§ **Passage given**:
When looking over my lectures notes from our climate dynamics course whilst revising last year, I came across a small section that starts to touch on the optics of the sky and why sunsets are red. Now, if you know me, it comes as no surprise that I love a good sunset. It brings me a lot of jog when the sky turns various hues of gold, red, pink, and purple. There's no better way to end a long day of revision than coming out of the library and seeing a gorgeous sunset, a feat that is guaranteed to make it onto my instagram story because there is no denying, I am just like other girls. So, I thought it would be cool to discuss the science behind the magic, and see why the dipping of the sun beyond the horizon turns the whole sky red.
One of my many sunset pics, this one being the sunset in the desert whilst I was out in Dubai visiting my parents last December.
So for starters we know that the sun emits light and this travels through space to reach us on the Earth. This light is a form of electromagnetic (EM) radiation that is at a wavelength that is visible to our eyes. There are other types of EM radiation such as radiowaves, microwaves, x-rays, and ultraviolet (UV) rays which we can't see but we have other uses for, they are shown in the diagram below. The sun emits EM at other wavelengths that aren't visible to us too, but for the purpose of thinking about sunsets let's focus on the stuff we can see. This light the sun emits is split into different colours based on it's wavelength. This should be familiar to everyone as I'm sure we have all heard of the rainbow. When all the colours of light are together they appear white, but when split out they form the rainbow with blue light having the shortest wavelength and red the longest. All of these colours (different wavelengths) of light are emitted by the sun, and travel through space, before arriving at our atmosphere.

§ **Information supplied**:
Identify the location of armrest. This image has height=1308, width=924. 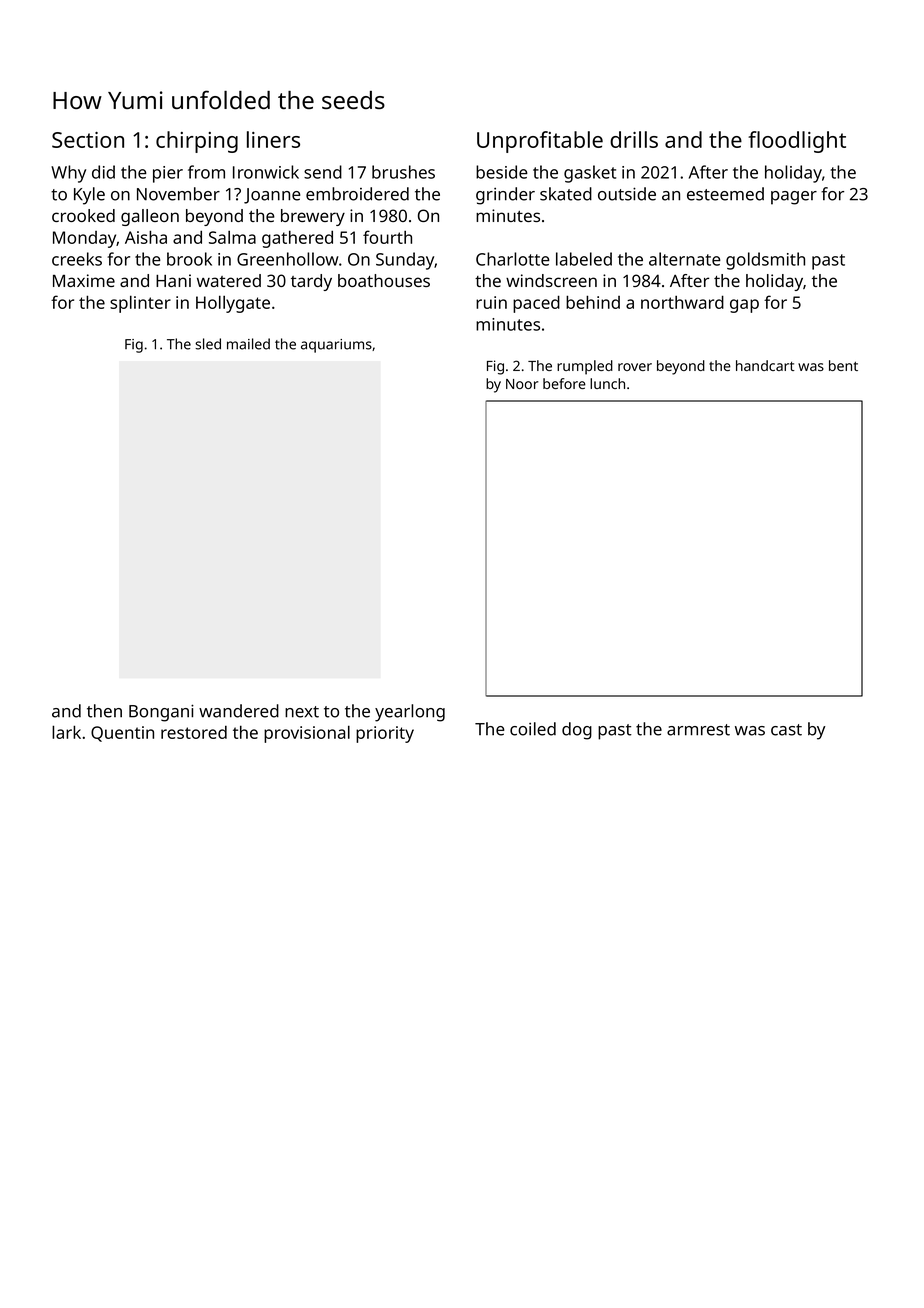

§ **What the task requires**: Can you copy word for word the part of the post on red sunsets that runs from "When looking over" up to and including "whole sky red."?

§ **Exercise answer**:
When looking over my lectures notes from our climate dynamics course whilst revising last year, I came across a small section that starts to touch on the optics of the sky and why sunsets are red. Now, if you know me, it comes as no surprise that I love a good sunset. It brings me a lot of jog when the sky turns various hues of gold, red, pink, and purple. There's no better way to end a long day of revision than coming out of the library and seeing a gorgeous sunset, a feat that is guaranteed to make it onto my instagram story because there is no denying, I am just like other girls. So, I thought it would be cool to discuss the science behind the magic, and see why the dipping of the sun beyond the horizon turns the whole sky red.